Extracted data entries
[Start]
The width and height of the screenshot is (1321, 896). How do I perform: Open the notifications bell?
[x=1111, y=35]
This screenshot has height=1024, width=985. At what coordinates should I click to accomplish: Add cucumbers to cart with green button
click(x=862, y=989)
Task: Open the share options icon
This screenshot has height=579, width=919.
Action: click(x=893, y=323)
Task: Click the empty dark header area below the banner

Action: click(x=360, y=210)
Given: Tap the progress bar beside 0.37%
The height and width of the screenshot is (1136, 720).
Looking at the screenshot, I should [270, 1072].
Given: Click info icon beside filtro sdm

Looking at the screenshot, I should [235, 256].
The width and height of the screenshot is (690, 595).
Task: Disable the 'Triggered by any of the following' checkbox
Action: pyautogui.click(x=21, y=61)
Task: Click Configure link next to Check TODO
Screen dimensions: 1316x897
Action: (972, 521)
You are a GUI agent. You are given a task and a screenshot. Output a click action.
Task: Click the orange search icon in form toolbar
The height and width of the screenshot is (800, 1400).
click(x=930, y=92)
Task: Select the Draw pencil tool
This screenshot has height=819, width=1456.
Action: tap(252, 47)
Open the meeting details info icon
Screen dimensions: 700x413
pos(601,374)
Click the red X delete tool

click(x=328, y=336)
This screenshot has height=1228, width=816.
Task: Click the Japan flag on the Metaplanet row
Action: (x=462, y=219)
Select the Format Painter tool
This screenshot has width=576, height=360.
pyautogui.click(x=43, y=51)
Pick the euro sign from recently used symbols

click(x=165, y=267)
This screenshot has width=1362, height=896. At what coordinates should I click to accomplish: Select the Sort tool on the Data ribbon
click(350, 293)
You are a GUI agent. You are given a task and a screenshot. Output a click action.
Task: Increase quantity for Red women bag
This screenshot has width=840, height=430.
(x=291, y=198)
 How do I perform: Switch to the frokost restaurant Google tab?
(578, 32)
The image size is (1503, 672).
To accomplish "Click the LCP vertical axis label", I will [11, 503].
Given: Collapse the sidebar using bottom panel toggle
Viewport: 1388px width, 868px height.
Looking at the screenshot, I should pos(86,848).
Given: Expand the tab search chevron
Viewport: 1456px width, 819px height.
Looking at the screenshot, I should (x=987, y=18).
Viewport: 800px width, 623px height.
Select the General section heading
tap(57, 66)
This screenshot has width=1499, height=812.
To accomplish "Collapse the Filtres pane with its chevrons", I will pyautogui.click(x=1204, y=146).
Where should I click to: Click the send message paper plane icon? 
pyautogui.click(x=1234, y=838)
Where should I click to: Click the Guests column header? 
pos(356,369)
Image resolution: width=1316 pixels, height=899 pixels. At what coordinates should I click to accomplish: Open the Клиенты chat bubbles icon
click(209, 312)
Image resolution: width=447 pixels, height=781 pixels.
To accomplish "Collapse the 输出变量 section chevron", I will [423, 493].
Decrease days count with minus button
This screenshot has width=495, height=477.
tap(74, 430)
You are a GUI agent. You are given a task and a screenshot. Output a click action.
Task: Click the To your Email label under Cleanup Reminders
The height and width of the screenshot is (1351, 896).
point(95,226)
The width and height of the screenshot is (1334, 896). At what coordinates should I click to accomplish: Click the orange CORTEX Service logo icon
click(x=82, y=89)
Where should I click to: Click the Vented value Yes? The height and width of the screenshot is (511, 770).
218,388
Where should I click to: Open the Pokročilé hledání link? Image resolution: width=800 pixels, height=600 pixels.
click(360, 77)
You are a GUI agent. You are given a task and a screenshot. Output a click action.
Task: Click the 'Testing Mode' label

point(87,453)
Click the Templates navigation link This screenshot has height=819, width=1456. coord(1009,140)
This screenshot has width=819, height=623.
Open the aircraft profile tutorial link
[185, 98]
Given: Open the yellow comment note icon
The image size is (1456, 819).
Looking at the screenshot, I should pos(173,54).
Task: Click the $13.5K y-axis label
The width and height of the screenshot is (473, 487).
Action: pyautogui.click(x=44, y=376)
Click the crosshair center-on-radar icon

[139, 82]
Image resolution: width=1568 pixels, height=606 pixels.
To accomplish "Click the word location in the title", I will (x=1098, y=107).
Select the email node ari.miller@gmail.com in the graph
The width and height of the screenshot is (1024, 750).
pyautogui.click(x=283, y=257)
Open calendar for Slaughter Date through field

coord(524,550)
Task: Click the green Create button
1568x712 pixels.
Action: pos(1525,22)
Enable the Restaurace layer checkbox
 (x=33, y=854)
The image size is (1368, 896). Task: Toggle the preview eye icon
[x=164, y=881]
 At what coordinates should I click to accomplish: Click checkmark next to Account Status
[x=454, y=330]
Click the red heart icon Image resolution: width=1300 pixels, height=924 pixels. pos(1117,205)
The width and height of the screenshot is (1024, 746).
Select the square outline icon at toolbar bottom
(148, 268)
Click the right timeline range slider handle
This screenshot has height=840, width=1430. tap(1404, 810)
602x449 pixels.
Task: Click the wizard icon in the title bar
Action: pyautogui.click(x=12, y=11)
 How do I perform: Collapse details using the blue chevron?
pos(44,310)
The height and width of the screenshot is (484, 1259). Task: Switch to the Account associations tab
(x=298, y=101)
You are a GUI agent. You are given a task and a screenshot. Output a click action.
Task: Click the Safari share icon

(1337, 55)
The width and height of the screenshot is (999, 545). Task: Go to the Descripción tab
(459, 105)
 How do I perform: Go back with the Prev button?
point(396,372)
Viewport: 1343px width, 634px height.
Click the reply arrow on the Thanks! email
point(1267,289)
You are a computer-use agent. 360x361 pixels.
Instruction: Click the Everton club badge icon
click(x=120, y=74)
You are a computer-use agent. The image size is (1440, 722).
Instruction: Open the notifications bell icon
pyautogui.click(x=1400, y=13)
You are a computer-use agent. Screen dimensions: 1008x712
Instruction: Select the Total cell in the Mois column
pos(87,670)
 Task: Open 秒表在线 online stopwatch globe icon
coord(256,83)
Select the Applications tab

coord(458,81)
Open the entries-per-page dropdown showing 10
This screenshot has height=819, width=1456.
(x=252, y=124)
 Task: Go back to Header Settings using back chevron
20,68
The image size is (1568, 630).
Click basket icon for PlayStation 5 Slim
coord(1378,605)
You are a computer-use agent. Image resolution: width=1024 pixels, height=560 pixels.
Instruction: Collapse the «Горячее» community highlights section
[End]
Reproduce the items verbatim, from the line with "Where should I click to: Click the Vented" up to and including the line with "[x=164, y=881]".

Where should I click to: Click the Vented value Yes? The height and width of the screenshot is (511, 770).
218,388
Where should I click to: Open the Pokročilé hledání link? Image resolution: width=800 pixels, height=600 pixels.
click(360, 77)
You are a GUI agent. You are given a task and a screenshot. Output a click action.
Task: Click the 'Testing Mode' label

point(87,453)
Click the Templates navigation link This screenshot has height=819, width=1456. coord(1009,140)
This screenshot has width=819, height=623.
Open the aircraft profile tutorial link
[185, 98]
Given: Open the yellow comment note icon
The image size is (1456, 819).
Looking at the screenshot, I should pos(173,54).
Task: Click the $13.5K y-axis label
The width and height of the screenshot is (473, 487).
Action: pyautogui.click(x=44, y=376)
Click the crosshair center-on-radar icon

[139, 82]
Image resolution: width=1568 pixels, height=606 pixels.
To accomplish "Click the word location in the title", I will (x=1098, y=107).
Select the email node ari.miller@gmail.com in the graph
The width and height of the screenshot is (1024, 750).
pyautogui.click(x=283, y=257)
Open calendar for Slaughter Date through field

coord(524,550)
Task: Click the green Create button
1568x712 pixels.
Action: pos(1525,22)
Enable the Restaurace layer checkbox
 (x=33, y=854)
The image size is (1368, 896). Task: Toggle the preview eye icon
[x=164, y=881]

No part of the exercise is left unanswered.